▸ **Excerpt to read**
Muir of Dinnet (Loch Kinord and Burn O'Vat)
Key information: Muir of Dinnet (Loch Kinord and Burn O'Vat)
- Circuit beautiful Loch Kinord below the first mountain of the Highlands on Aberdeenshire's Deeside, then explore the ludicrously pretty mini-glen that leads to a fabulous glacially-scoured cauldron in the hillside where a 17th Century brigand hid behind the waterfall.
- A rich variant from the highland trails. Wonderful undulating mixed open woodland, with heather beneath. A wide variety of interesting wildlife: a Nature Reserve within a National Park.
- Ancient traces of humanity: an Iron Age stone hut circle a 2,000 year old crannog (man-made habitation-island); a Celtic cross, a royal castle-island, and hilly farmland.
- Walkopedia rating87.5
- Natural interest16.5
- Human interest14
- Negative points3
- Total rating87.5
- Note: Negs: popularity, esp. Burn O'Vat
- Length: Variable, up to 9km
- Maximum Altitude: N/A
- Level of Difficulty: Moderate
This walk description page is at an early stage of development, and will be expanded over time. Your comments on this walk, your experiences and tips, and your photos are very welcome.
This beautiful area of heathery moor, in the process of natural reforestation with open birch forest, and two lovely lakes, has a wealth of natural and historical interest. It is a Nature Reserve within a National Park.
Wonderful undulating mixed open woodland sheltering boggy former glacial dips and the famous lakes, with heather hills beneath, all backdropped by the ravishing beauties of the highland hillsides and the looming presence of Morven, the first mountain of the Deeside Highlands behind. A wide variety of interesting wildlife reflect the various specialist areas: a range of waterfowl and summer-nesting osprey; woodland birds including the willow warblers; and a multitude of dragon and damsel flies and moths.
This small area is rich in traces of ancient humanity: an Iron Age stone hut circle (of surprising size); a 2,000 year old crannog (man-made habitation-island) which once held a huge round hut housing up to 20 people and was apparently in use to the Middle Ages; a fine granite Celtic cross, 1,200 years old; an island once home to a royal peel tower; and hilly farmland showing traces of thousands of years of cultivation.

▸ **Data section**
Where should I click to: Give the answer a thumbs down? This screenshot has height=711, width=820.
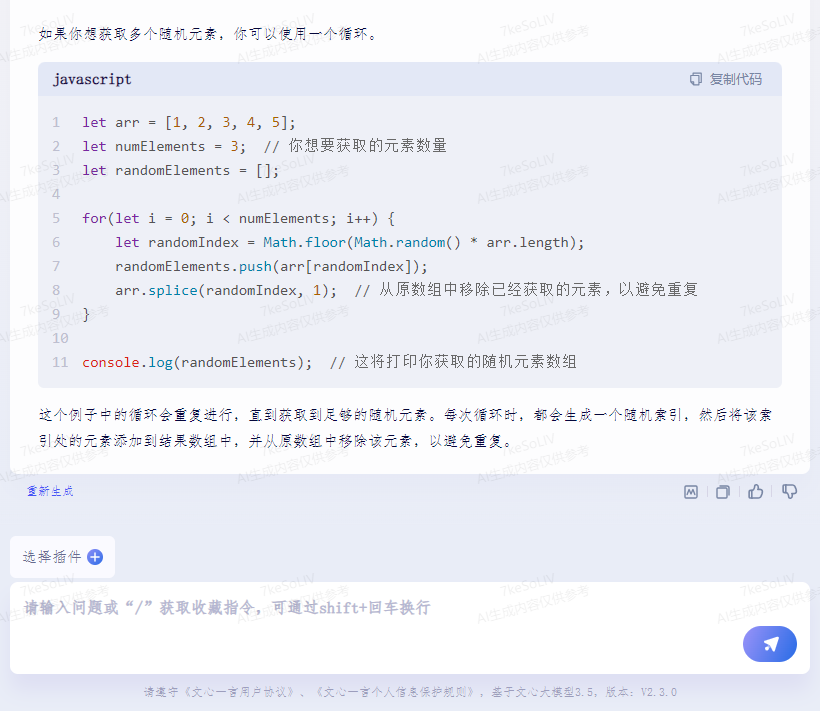pyautogui.click(x=789, y=491)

▸ **Exercise requirements**
Answer these from the Muir of Dinnet walk description:
1. What is the longest length given for the walk?
2. What is the name of the first mountain of the Deeside Highlands?
3. Up to how many people did the huge round hut on the crannog house?
The lines have no connection to the text about the Muir of Dinnet walk.

▸ **Result below**
1. Up to 9km
2. Morven
3. Up to 20 people